A 43-year-old Caucasian male with past medical history of hypogonadism (on testosterone injections biweekly), chronic back pain, nephrolithiasis, and CRPS type 2, secondary to shoulder surgery performed at an outside hospital due to right rotator cuff and shoulder labrum injury, presented to our emergency department for severe extremity pain with new generalized ulcerations of unknown etiology. The patient complained of diffuse body pain that initially started in the right upper extremity and had been gradually worsening over the last 1.5 years. On presentation, the pain was scored as 9 on an 11-point numeric rating scale (0 = no pain; 10 = most severe possible pain). He described the pain with dysesthetic qualities, including a stabbing sensation where the ulcers were located and a burning sensation throughout his body. In addition to the diffuse pain, his wound management program had been unsuccessful in helping his wounds heal, with constant open sores and bleeding.

Approximately 18 months prior, the patient developed an inflammatory brachial plexopathy with new-onset burning and numbness following a right shoulder operation. Initially, the concern was for Parsonage–Turner syndrome related to the postinflammatory neuropathy that may exist after surgery. However, he experienced sympathetically mediated alteration in skin coloration, hyperhidrosis, and vasomotor instability and was ultimately diagnosed with CRPS. Symptomatic treatments included both conservative (physical therapy and oral medications) and interventional techniques, including two fluoroscopic-guided stellate ganglion blocks that provided mild relief of symptoms. Over the next few months, his condition worsened, and eventually CRPS-like features including dysesthetic pain progressed to the other three extremities as well. Given the multifocal appendicular involvement, the patient received fluoroscopic-guided bilateral lumbar sympathetic blocks, with minimal improvement. Six months after his CRPS diagnosis, the patient developed large ulcerative lesions throughout all four extremities that initially began “as a patch of blisters that stretched from his dorsal wrist to inferior mid-forearm.” The patient went to a local dermatologist, who performed biopsies that were inconclusive. He was started on a trial of steroids with 80 milligrams (mg) prednisone oral daily.
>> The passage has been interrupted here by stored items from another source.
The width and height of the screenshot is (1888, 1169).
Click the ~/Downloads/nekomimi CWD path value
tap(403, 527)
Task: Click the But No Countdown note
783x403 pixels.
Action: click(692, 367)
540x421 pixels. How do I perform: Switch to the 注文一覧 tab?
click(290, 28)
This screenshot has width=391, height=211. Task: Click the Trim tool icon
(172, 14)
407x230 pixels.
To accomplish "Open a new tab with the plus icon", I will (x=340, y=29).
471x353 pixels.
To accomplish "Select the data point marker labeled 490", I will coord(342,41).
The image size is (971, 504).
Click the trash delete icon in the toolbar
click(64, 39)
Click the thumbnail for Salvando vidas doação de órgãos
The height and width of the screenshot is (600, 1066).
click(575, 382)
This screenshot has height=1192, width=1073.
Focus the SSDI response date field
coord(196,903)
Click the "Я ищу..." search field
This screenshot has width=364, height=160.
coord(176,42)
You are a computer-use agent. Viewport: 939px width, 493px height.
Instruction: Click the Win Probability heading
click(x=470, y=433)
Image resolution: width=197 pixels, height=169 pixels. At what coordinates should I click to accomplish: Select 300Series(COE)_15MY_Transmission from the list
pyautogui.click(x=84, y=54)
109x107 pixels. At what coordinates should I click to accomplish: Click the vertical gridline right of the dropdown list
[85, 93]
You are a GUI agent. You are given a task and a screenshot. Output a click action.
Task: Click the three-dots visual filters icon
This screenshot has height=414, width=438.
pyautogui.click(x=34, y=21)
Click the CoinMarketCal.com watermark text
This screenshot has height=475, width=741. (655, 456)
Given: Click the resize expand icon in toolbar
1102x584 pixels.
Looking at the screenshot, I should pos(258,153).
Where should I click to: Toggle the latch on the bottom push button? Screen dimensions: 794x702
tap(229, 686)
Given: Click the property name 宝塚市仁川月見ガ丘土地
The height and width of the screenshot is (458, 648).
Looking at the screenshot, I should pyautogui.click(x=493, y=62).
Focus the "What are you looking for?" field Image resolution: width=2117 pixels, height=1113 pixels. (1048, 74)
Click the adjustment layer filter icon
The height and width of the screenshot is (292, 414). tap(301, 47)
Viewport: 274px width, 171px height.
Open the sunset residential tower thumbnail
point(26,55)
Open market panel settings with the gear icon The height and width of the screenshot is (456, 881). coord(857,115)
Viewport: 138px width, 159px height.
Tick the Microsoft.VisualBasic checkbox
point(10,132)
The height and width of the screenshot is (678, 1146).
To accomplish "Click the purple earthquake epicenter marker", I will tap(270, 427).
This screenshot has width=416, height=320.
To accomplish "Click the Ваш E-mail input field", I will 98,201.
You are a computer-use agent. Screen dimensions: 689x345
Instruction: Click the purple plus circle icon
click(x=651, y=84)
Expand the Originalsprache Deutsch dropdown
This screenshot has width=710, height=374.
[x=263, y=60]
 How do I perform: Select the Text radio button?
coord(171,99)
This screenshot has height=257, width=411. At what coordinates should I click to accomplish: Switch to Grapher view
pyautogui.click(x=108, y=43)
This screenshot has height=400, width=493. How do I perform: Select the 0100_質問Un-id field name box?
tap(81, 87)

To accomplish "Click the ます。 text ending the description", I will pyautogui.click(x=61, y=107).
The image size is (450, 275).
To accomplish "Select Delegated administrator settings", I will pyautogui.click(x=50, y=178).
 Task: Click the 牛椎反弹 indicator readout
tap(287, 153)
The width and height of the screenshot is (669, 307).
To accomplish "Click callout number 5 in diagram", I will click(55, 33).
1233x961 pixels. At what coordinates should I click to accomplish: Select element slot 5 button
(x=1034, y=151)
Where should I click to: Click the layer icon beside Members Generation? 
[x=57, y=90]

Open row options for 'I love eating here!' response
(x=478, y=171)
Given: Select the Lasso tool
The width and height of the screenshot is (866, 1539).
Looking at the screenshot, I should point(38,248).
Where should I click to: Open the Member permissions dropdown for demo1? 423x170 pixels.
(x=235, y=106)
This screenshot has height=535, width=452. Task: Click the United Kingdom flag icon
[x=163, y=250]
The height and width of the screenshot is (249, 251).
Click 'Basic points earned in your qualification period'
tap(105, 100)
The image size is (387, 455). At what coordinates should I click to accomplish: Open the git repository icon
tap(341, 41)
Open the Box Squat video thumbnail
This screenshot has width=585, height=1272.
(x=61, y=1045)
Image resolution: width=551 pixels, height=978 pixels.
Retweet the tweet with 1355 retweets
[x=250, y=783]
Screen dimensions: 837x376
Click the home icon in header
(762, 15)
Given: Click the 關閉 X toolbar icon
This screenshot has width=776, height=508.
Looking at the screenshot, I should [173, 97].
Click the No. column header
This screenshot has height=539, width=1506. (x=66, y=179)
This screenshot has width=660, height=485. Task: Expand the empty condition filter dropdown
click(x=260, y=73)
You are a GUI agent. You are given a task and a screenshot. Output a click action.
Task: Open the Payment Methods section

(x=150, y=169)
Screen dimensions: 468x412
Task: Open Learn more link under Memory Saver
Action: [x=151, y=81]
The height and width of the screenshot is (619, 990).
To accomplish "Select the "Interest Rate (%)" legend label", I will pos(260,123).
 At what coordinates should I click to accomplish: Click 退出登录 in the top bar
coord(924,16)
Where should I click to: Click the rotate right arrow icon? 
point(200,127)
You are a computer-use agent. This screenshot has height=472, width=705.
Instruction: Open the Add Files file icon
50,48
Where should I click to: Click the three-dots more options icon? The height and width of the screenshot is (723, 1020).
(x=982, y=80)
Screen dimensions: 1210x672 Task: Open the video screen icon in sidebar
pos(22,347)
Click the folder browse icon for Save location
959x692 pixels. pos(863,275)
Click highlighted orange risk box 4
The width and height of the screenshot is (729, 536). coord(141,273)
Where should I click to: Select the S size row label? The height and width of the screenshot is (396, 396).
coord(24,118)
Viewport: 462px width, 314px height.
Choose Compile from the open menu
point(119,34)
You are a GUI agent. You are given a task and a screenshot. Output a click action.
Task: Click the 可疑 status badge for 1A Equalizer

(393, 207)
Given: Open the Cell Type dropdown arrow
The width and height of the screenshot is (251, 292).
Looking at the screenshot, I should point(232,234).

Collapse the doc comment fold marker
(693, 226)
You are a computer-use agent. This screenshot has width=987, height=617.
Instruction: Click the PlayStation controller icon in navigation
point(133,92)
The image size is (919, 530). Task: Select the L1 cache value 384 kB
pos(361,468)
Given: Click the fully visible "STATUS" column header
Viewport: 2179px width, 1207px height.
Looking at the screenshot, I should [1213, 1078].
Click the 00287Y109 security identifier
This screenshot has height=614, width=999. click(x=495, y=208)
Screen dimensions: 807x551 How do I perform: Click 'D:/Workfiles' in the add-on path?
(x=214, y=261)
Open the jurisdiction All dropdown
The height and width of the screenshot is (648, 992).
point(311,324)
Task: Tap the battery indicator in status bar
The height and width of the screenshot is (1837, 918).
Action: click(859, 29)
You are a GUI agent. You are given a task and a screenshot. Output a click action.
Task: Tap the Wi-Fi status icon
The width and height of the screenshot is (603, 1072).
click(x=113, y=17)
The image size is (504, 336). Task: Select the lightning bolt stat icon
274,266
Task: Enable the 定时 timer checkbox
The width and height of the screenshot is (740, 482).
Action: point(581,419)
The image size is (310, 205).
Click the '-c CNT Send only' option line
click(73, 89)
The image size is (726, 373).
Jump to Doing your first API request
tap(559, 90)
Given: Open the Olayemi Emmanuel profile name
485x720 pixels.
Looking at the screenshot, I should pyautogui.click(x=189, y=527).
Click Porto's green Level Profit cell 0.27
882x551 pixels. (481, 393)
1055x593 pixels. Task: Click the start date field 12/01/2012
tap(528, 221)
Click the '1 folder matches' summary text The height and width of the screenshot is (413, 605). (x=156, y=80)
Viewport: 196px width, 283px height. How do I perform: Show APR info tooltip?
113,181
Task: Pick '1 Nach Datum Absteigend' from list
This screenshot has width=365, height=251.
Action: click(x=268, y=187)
Despite initiation of steroids, his ulcerations continued to worsen. He started using triple antibiotic cream and taking Epsom salt baths. He had a colonoscopy that did not show any evidence of inflammatory bowel disease. He was also receiving weekly therapy by a licensed psychologist.

The patient lived at home in a healthy, supportive environment with his wife and children. He was unemployed at the time of his presentation. He denied alcohol or illicit drug use. He had 1 pack-year cigarette history; however, he quit tobacco use over 10 years before his presentation. The patient did not have any known family history of ulcerating disorders.

The patient’s vital signs on initial presentation included a temperature of 36.9 °C, respiratory rate of 20 breaths per minute, heart rate of 75 beats per minute, and blood pressure of 170/99 millimeters of mercury (mmHg). On physical examination, his bilateral arms had “multiple shallow-based ulcers with a necrotic center but [had] granulation tissue once some of the fibrin [was] removed.” The ulcers had a non-heaped-up, discretely demarcated erythematous border (Figs. 1, 2). There was no odor. On the bilateral lower extremities, there were large, deeper ulcerations with exposed granulation tissue. The patient did not have any ulcers on his chest, abdomen, or back. On neurologic examination, the patient was alert and oriented to person, place, and time. Cranial nerves II through XII were intact. Strength was limited by give-way weakness in the setting of his pain. He had normal deep tendon reflexes, normal sensory examination, and normal gait. The patient was admitted to the dermatology service and underwent an extensive yet unrevealing workup. Hemoglobin was 14.5 grams per deciliter, platelet count was 225,000 per microliter, and white count was 15,000 per microliter. Anti-phospholipids, anti-dsDNA, rheumatoid factor, anti-cyclic citrullinated peptide, antinuclear antibody, and antineutrophil cytoplasmic antibodies were all normal. His erythrocyte sedimentation rate and C-reactive protein were both within normal limits, as well. An amyloid study was performed but was negative. During work-up, he was found to have a small monoclonal IgM lambda within the gamma fraction. Hematology recommended obtaining immunoglobulin levels and free light chains, which were normal. Bacterial and fungal tissue cultures were obtained from the ulcers, which revealed pseudomonal and enterococcus growth. He was started on levofloxacin. Biopsies were inconclusive, showing relatively normal skin. His ulcers were treated with vinegar-based dressings, hydrotherapy with potassium permanganate, and multiple irrigation and debridements. Superficial ulcers were treated with petroleum jelly, gauze, and elastic bandages. Hyperbaric oxygen therapy was considered, but ultimately not performed due to the history and location of the lesions.

Fig. 1
figure 1

Erythematous ulcer with a well-defined non-heaped-up border on the right upper extremity

Fig. 2
figure 2

Multiple ulcers of varying severity and sizes noted on the left upper extremity

Electromyography showed an absent right medial antebrachial cutaneous sensory nerve response, with the remainder of the nerve conduction studies being normal. There was no evidence of a generalized peripheral neuropathy or of multiple mononeuropathies.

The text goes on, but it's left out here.